Asherie is a B-girl who came up in New York’s underground club scene and for years has been honoring that culture while adapting it to theatrical contexts. She often uses live jazz, sometimes by her pianist brother, Ehud. O’Farrill is the rare top-shelf jazz musician to collaborate consistently with dancers. He’s familiar to Joyce audiences for his work with the tap dancer Ayodele Casel.
A collaboration between these two artists sounded promising, but the show is patchy. A program note describes “Shadow Cities” as a “reflection on the beauty, vastness and joy of the in-between,” and the work does achieve moments of beauty and joy. But it’s also in-between in a more frustrating sense: without the improvisational heat of the club and without the structural clarity and sustained imaginative power possible with choreography.
In the best section, Asherie and three other female dancers take the stage in silence. They begin a simple stepping pattern, with slow, swinging arms. Their footsteps have a muted sound, a hush that combines with the swinging motion for a lulling, lullaby effect. When O’Farrill adds his piano and Larry Bustamante his flute, they accelerate the Latin sidestepping without losing the sweetness.
The quality is soon lost, though, in the choreography’s loose weave. Too much of it is organized like a street party. “Shadow Cities” is the kind of show in which the musicians move among the dancers and the dancers play cowbells and shakers; even the boxes turn out to be drumlike cajons. Whenever the music locks into a groove, be it Afro-Cuban or funky, the dance does, too, pleasurably. But in between these bits, it’s diffuse.
Thematically, it’s vague: shadows and silhouettes in the lighting, boxes as suitcases, hands-up gestures. Perhaps it was the letterman stripes and Charlie Brown yellow in David Dalrymple’s costumes or an occasional Vince Guaraldi feel in O’Farrill’s music, but the show put me in mind of a Peanuts holiday special.
Some of that feeling emanates from Asherie, who, along with being a supple and musically sensitive dancer, is a performer who unfailingly radiates niceness. She and the six other dancers shine in spots — Manon Bal mixing florid arm motions from waacking with salsa footwork; Val Ho perfectly combining floppiness with sharp punctation in her locking.

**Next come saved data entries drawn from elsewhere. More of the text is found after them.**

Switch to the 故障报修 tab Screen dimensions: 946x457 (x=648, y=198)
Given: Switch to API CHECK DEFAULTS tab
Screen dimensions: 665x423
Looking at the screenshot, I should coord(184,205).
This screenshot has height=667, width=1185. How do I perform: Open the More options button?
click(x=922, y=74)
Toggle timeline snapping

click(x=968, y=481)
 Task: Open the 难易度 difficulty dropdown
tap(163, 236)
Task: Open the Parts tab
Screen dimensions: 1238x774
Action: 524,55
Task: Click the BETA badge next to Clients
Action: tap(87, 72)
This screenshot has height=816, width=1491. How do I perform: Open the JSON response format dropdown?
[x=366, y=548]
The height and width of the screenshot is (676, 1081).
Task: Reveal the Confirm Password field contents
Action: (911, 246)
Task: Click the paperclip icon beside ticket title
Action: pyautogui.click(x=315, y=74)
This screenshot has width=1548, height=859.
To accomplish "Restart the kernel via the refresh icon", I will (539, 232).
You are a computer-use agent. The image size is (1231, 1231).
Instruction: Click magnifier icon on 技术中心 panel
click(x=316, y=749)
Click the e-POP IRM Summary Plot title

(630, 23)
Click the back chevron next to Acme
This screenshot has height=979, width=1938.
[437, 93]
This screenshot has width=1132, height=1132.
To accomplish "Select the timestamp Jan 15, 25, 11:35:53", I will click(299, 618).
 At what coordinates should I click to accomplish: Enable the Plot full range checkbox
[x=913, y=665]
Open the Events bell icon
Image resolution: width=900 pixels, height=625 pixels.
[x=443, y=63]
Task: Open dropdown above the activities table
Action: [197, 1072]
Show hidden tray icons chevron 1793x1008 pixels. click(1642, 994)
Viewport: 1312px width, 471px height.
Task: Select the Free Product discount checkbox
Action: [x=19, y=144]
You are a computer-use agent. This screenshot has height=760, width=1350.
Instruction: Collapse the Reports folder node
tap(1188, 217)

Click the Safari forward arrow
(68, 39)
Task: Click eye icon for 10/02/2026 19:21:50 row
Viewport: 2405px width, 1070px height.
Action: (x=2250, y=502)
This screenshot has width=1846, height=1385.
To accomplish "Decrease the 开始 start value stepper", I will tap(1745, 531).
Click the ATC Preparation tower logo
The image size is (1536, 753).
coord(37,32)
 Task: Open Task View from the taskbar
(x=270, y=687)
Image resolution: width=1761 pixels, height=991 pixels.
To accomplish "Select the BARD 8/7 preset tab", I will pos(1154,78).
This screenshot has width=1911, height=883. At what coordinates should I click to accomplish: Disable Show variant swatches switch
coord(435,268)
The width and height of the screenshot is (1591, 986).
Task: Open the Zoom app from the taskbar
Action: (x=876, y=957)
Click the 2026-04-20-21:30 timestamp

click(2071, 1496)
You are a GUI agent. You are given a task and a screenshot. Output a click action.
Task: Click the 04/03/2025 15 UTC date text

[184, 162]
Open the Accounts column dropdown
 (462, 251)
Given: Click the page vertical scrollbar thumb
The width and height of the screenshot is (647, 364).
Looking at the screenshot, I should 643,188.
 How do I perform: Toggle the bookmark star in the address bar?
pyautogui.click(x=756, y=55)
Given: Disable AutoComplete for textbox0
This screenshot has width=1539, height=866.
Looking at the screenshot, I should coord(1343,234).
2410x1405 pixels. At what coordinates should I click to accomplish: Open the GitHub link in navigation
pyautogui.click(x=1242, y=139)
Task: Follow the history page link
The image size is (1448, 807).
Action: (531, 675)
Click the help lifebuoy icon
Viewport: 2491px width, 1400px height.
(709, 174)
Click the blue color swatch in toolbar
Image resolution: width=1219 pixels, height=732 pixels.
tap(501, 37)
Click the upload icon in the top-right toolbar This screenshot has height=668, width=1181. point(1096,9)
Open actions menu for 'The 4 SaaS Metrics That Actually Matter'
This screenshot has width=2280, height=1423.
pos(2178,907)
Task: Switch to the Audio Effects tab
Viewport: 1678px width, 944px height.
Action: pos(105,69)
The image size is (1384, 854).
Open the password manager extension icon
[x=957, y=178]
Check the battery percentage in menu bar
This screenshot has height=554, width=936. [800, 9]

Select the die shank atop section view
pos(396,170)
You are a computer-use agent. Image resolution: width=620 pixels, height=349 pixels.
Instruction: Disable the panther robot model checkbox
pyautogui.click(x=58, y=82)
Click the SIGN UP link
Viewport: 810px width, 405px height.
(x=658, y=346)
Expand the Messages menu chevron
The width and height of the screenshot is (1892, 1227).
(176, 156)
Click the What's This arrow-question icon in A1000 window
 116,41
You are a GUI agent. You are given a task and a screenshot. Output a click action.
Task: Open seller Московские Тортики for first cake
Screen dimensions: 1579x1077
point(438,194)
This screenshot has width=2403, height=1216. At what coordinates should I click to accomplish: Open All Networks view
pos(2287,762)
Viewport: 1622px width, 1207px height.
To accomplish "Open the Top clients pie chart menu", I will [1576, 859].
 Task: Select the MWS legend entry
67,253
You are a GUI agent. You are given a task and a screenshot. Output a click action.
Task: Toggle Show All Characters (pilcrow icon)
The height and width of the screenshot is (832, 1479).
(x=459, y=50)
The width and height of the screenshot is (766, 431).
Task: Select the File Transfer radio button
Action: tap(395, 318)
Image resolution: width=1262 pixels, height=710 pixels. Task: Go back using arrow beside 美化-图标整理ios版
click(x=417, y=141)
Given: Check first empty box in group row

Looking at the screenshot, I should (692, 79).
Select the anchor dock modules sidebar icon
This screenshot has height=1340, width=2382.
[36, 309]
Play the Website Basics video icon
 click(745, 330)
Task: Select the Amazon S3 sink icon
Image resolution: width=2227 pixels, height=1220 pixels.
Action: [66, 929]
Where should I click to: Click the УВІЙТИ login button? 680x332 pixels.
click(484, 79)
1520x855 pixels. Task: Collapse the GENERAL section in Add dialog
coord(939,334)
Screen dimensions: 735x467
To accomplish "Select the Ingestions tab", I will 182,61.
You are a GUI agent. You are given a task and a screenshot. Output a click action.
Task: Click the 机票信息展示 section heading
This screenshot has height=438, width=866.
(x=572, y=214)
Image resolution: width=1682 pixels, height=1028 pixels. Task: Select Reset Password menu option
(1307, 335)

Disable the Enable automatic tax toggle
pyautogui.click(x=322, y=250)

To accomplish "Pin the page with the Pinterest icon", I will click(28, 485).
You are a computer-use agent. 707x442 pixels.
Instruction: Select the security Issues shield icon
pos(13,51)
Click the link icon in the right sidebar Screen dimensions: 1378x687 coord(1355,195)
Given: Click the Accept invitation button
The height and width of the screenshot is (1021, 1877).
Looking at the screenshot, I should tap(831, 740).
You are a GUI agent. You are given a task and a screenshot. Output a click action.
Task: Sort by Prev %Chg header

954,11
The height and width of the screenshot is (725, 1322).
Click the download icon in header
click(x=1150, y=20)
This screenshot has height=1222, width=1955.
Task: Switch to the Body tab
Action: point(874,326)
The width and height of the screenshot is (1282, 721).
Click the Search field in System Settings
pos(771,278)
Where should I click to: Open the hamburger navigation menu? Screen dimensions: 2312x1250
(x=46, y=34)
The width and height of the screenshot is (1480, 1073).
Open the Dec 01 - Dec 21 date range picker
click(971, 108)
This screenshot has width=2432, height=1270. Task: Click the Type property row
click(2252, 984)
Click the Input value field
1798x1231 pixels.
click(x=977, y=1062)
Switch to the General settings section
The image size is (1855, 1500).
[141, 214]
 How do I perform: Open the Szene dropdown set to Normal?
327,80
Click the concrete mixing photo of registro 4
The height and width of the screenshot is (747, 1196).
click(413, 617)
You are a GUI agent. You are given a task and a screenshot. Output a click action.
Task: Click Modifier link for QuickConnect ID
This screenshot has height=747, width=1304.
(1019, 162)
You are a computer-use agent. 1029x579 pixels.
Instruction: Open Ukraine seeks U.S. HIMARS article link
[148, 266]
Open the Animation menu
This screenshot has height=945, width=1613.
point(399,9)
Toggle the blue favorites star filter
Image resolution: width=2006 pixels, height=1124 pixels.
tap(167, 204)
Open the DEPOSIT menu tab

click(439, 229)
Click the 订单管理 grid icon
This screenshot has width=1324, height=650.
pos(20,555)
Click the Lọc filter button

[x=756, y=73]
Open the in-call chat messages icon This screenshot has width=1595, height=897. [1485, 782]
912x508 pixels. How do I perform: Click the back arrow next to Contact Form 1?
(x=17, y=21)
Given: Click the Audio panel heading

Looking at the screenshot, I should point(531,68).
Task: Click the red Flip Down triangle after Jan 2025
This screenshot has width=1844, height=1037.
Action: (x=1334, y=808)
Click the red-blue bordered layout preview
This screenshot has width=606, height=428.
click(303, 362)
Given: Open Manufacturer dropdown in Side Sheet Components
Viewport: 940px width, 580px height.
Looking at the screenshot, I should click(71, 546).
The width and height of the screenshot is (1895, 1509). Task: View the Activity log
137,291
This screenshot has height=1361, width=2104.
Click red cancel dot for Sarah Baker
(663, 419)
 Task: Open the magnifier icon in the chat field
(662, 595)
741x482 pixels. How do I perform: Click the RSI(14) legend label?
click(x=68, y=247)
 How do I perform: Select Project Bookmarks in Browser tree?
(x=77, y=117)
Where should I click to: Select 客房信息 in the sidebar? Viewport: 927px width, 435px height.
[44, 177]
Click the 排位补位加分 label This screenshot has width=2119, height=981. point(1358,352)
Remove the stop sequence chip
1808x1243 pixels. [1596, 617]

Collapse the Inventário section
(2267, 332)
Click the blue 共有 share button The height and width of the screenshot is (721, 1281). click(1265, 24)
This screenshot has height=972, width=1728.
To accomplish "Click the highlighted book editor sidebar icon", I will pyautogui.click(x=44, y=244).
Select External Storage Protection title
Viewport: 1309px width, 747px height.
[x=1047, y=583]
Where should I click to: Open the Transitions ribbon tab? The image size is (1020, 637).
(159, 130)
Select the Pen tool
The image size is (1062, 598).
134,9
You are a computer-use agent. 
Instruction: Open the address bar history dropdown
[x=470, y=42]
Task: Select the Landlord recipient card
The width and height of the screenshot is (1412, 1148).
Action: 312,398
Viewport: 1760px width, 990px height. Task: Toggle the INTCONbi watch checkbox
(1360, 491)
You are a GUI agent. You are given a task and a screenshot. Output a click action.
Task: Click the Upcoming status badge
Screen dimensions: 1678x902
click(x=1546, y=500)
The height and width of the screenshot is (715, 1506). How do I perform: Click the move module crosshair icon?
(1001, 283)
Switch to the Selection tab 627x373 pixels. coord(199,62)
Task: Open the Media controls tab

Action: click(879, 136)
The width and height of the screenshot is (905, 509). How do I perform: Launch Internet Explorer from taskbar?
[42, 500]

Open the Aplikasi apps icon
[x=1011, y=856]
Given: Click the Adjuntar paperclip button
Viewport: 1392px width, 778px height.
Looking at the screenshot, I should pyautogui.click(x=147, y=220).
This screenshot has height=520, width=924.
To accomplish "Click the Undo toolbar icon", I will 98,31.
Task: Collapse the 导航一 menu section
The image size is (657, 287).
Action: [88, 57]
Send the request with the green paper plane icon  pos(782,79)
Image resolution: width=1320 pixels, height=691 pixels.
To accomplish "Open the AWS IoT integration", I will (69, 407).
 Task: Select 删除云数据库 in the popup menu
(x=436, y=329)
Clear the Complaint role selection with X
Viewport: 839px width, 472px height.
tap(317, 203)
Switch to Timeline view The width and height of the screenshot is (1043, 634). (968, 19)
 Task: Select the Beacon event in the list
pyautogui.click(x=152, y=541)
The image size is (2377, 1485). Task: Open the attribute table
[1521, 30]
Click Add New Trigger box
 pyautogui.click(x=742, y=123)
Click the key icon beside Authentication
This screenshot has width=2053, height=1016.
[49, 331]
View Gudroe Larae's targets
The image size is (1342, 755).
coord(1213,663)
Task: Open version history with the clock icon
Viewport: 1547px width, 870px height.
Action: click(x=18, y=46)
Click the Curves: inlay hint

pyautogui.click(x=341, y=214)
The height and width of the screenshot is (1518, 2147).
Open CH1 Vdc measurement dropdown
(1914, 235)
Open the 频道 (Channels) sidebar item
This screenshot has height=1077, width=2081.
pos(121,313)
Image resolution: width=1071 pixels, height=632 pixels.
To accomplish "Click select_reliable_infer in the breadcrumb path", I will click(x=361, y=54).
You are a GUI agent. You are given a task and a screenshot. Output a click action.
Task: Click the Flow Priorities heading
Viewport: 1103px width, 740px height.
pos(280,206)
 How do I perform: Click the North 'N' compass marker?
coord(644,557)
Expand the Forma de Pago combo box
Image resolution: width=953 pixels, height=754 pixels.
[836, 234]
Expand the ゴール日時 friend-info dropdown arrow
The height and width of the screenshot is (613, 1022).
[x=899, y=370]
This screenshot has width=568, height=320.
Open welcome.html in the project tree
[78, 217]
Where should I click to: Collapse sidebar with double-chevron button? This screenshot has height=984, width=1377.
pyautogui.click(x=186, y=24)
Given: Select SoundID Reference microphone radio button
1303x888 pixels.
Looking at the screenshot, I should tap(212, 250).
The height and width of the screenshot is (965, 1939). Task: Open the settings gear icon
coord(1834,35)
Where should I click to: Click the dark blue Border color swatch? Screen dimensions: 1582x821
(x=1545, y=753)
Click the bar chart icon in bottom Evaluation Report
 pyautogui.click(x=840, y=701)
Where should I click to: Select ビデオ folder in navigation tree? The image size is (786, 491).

O’Farrill is on another level, though. A muscular pianist, he doesn’t just cover the whole keyboard; he handles the strings under the lid. When he takes the music into avant-garde areas, Asherie’s choreography struggles to follow. O’Farrill’s solo interludes are the highlights of “Shadow Cities,” and it is both a cop-out and a gift that the show ends with him, making John Coltrane’s “Naima” his own. Nothing in-between about that. It’s just great.
Ephrat Asherie Dance
Through Sunday at the Joyce Theater, Manhattan; joyce.org.